Foreign body aspiration in two young infants: the devil in the
carpet…
Foreign body aspiration (FBA) is rare in children below 6 months of age
as they don’t crawl yet and don’t have the pincer grips but aspiration
is not impossible.
A 6–month old female baby was collected by her mother from the creche,
when she noticed the baby had difficulty breathing, inability to cough
and a weak soft cry. The baby was admitted at the local hospital with
increasing stridor, severe sternal recession and respiratory distress.
She failed both high-flow nasal cannula ( HFNC ) oxygen and continuous
positive airway pressure (CPAP) needing intubation. After intubation
with 3.5 mm endotracheal tube (ETT), it was noted that the ETT was very
high on the chest X-ray. It was attempted to push it deeper but was not
successful. The chest x-ray showed a soft-tissue density foreign body in
the subglottic region (blue arrow) with visible subglottic oedema of the
soft tissues and a ‘steepling’ appearance of the airway. (figure 1 a)

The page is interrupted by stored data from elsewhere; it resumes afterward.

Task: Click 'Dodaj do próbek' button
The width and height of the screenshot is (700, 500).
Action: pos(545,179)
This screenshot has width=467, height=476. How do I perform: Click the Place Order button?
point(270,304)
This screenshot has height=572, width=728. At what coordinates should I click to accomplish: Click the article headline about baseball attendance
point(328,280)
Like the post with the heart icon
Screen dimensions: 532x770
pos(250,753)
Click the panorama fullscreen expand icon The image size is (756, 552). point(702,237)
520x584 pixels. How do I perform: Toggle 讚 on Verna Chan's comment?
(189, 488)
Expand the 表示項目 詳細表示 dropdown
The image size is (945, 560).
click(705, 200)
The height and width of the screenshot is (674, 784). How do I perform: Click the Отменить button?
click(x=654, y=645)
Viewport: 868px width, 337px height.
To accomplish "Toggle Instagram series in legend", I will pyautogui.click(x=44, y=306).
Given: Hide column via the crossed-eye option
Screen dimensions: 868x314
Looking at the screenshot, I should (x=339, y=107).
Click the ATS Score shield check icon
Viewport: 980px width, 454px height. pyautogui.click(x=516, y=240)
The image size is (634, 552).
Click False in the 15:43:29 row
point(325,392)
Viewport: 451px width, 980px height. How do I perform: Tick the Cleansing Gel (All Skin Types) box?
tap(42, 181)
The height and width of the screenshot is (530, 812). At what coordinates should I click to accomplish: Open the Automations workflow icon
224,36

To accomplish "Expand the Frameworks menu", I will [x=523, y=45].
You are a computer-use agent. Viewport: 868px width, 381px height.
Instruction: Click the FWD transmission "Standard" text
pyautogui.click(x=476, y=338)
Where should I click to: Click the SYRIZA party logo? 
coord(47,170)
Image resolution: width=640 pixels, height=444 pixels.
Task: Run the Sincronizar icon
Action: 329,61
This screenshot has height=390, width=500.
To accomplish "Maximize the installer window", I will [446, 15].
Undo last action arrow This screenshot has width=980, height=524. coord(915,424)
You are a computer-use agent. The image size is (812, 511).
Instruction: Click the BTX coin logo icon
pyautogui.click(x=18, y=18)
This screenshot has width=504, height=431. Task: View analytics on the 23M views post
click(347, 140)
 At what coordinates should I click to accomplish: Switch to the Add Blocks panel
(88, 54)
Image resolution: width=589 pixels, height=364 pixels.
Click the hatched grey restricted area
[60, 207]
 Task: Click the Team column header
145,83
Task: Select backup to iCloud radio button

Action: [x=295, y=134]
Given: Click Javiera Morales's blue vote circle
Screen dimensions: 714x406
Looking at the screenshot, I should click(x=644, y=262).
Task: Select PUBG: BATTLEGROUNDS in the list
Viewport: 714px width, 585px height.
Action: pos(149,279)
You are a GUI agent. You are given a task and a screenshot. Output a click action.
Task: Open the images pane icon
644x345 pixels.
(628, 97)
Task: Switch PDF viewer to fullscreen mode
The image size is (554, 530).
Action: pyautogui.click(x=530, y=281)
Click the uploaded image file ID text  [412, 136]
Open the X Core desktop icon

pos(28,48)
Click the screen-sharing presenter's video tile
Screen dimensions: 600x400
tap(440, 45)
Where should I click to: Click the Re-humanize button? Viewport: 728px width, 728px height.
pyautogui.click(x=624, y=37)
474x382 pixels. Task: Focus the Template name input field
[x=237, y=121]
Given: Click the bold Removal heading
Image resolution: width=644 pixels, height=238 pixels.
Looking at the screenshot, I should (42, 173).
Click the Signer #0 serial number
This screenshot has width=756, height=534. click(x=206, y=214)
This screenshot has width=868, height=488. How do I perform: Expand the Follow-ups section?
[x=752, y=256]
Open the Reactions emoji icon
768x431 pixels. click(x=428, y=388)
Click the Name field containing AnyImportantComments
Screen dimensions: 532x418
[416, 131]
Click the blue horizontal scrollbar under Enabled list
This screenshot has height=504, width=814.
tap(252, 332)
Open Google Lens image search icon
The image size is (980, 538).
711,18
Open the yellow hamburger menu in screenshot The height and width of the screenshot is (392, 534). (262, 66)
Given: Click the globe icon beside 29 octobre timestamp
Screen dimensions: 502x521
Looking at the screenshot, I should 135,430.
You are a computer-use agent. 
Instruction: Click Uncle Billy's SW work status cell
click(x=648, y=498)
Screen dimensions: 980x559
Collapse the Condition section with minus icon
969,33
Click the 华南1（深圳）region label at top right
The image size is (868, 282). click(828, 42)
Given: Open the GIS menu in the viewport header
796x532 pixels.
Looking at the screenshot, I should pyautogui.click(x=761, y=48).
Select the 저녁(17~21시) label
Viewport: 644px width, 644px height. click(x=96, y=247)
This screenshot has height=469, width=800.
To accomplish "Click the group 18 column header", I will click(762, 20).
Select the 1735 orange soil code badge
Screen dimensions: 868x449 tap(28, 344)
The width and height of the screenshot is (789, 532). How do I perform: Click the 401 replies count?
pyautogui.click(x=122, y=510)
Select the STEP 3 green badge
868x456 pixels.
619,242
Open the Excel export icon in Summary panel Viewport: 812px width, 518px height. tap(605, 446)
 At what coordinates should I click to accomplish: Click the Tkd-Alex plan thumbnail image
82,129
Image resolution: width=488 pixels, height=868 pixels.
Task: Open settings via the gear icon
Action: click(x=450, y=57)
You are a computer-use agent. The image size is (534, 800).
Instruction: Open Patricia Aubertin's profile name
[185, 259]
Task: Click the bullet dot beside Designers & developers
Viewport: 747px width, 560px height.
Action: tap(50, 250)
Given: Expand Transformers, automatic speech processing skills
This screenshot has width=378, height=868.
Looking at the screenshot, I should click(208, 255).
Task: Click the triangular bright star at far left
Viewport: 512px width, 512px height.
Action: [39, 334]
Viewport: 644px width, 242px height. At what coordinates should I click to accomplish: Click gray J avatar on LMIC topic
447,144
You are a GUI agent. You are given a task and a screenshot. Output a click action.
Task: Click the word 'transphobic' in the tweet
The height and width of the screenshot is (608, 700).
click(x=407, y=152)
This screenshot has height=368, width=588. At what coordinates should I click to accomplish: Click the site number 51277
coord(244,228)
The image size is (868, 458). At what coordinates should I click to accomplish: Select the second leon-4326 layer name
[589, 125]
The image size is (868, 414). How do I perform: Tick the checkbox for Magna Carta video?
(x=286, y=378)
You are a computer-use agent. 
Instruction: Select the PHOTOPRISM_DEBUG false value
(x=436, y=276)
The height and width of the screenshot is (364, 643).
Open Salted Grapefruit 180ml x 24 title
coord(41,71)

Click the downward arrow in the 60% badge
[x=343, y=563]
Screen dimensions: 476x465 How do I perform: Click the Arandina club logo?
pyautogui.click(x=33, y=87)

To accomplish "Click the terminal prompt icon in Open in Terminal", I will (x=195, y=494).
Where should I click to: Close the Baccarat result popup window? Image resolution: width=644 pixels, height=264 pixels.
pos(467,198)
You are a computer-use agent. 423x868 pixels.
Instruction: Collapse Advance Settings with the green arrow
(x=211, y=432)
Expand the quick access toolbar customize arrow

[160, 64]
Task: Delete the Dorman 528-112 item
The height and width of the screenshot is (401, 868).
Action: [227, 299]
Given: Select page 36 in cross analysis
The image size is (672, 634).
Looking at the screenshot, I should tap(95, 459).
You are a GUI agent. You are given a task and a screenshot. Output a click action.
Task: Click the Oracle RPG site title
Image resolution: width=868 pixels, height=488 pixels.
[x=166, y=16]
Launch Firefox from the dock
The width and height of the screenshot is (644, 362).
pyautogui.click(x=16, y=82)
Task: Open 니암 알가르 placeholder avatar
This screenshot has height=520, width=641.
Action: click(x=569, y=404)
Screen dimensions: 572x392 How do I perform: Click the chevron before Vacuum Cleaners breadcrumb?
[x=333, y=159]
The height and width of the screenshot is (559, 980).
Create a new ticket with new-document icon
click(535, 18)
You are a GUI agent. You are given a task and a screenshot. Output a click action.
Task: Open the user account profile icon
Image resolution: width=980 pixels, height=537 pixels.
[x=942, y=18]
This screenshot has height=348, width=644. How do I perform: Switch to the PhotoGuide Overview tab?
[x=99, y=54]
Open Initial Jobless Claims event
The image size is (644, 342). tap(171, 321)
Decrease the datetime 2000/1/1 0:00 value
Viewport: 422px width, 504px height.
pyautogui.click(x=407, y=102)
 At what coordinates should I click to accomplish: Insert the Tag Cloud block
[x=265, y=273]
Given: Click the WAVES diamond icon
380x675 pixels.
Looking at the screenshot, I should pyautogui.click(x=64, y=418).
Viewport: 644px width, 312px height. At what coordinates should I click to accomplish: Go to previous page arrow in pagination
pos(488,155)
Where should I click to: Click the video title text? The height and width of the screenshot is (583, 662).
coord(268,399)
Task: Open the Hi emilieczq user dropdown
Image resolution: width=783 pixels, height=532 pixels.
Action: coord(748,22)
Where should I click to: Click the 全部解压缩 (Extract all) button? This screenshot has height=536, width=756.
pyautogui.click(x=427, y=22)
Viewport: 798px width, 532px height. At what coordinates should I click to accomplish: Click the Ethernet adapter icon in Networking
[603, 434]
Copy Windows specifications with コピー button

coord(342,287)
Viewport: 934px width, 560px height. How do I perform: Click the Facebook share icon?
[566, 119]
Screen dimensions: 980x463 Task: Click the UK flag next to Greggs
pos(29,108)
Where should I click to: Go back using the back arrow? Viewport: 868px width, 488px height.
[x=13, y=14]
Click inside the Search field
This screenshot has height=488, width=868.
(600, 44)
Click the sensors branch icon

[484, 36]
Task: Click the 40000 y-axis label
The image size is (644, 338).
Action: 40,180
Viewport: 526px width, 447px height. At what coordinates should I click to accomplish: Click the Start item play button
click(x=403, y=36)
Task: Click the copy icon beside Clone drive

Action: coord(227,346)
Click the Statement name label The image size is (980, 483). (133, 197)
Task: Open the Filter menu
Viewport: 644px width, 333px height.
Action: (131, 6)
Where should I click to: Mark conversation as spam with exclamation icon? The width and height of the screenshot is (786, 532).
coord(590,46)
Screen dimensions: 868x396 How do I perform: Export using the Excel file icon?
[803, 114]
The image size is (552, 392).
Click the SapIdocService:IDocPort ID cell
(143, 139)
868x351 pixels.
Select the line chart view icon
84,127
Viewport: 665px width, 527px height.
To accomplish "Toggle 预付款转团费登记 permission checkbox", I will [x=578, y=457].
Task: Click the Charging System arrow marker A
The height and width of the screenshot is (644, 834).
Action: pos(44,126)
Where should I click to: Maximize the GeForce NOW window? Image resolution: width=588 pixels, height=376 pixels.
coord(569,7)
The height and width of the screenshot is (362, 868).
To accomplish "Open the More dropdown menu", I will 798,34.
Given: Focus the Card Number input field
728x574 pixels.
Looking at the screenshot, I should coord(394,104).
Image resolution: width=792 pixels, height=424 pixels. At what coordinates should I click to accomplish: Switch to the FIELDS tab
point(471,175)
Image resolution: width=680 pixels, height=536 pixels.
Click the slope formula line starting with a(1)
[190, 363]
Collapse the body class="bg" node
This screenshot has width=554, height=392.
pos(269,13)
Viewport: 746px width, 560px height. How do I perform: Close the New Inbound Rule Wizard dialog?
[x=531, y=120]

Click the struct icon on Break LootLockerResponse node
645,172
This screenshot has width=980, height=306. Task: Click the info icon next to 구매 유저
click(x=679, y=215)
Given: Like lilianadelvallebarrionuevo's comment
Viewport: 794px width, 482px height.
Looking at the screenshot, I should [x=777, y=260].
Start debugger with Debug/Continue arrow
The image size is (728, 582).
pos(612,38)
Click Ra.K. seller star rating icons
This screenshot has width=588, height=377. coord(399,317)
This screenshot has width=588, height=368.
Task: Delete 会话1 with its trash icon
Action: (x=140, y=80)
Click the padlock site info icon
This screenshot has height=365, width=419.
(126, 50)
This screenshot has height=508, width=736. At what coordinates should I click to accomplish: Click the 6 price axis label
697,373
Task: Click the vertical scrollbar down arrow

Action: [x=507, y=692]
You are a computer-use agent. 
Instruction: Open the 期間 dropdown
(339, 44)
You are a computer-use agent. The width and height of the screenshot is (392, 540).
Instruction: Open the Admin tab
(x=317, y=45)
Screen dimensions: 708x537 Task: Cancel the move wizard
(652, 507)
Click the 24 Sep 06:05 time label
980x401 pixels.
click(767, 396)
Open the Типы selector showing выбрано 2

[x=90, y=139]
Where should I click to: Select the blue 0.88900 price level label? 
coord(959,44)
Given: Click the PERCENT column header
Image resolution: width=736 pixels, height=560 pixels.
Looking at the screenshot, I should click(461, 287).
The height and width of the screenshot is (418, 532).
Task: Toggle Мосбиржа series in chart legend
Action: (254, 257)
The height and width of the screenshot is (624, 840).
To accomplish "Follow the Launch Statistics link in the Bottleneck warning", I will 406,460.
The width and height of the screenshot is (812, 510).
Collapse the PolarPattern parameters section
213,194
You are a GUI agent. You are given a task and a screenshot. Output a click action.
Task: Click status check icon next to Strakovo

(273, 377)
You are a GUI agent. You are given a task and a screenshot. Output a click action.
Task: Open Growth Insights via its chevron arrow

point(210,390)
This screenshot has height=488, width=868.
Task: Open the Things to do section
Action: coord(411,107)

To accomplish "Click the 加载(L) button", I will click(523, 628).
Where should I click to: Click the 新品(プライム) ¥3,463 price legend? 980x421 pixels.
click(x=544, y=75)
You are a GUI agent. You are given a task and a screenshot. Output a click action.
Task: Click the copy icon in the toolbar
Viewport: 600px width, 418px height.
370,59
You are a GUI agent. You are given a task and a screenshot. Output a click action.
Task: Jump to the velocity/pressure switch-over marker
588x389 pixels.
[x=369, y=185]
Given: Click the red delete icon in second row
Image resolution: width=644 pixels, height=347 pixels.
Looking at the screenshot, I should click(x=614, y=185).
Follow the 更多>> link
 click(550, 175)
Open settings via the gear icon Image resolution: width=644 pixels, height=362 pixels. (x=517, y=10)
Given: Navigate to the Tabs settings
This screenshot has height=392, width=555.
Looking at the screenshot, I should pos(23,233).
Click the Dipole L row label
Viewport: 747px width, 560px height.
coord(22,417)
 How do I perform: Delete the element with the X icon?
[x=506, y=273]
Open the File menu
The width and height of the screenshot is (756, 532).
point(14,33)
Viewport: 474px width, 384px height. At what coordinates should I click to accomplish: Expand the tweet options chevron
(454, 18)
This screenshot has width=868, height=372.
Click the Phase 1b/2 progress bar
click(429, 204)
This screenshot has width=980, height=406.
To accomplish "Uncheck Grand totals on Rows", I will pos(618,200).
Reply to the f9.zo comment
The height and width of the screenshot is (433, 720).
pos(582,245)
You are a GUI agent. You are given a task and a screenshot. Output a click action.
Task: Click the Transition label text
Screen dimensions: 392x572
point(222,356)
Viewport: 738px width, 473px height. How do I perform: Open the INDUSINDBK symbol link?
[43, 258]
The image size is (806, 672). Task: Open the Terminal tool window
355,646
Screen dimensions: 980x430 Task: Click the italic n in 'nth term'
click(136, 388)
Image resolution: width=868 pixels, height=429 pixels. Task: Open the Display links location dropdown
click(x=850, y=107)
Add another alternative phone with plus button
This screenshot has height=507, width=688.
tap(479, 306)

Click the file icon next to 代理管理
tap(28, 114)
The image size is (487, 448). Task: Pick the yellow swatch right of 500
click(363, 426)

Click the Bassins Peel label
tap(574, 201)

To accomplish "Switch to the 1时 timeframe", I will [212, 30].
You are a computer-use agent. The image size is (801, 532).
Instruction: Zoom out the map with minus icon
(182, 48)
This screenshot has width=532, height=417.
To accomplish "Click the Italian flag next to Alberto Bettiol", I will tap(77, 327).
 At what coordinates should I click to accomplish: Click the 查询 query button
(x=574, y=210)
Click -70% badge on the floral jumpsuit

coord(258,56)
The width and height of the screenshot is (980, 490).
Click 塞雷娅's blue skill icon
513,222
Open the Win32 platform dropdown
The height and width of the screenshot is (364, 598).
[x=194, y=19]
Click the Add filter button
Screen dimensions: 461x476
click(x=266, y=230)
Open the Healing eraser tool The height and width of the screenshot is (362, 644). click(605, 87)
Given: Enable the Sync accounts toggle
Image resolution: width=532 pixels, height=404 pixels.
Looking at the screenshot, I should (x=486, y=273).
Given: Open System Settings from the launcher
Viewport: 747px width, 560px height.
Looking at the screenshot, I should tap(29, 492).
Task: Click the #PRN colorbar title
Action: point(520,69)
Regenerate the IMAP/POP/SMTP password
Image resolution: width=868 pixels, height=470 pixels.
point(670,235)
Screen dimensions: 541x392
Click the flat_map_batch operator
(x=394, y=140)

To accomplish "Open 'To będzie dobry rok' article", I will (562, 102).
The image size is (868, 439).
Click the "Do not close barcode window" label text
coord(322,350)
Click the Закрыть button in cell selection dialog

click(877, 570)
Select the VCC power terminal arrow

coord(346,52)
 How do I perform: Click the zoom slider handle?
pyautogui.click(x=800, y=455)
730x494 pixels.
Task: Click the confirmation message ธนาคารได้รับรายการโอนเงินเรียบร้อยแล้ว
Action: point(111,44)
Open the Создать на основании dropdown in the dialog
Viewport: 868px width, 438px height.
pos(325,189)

Under vision with a laryngoscope an obstruction was seen just below the
cords. Intubation was achieved with a 3.0 mm ETT past the obstruction
after failed attempts to remove it with a magill forceps. The chest
x-ray after intubation showed that the right middle and lower lobes were
hyper-expanded compared to previously, and compared to the left lung
suggesting a ball valve type obstruction of the bronchus intermedius.
(figure 1 b) The child was referred to a tertiary hospital pediatric
intensive care unit (PICU). Bronchoscopy was performed with a 2.2 mm
fibre bronchoscope via 3.0 mm ETT, shortly after admission to the PICU.
A foreign body (FB) was identified as a so called “devils thorn”, that
was located at the opening of the right main bronchus (RMB) causing
obstruction of the RMB. (figure 1 c) The child was transferred to the
bronchoscopy theatre for removal of the thorn. The ETT was removed and
replaced with LMA size 1.5. Removal was attempted with spiral basket
with a 4.0 mm video bronchoscopy. The thorn was moved into the basket
after several attempts as it was very slippery and coated in mucus.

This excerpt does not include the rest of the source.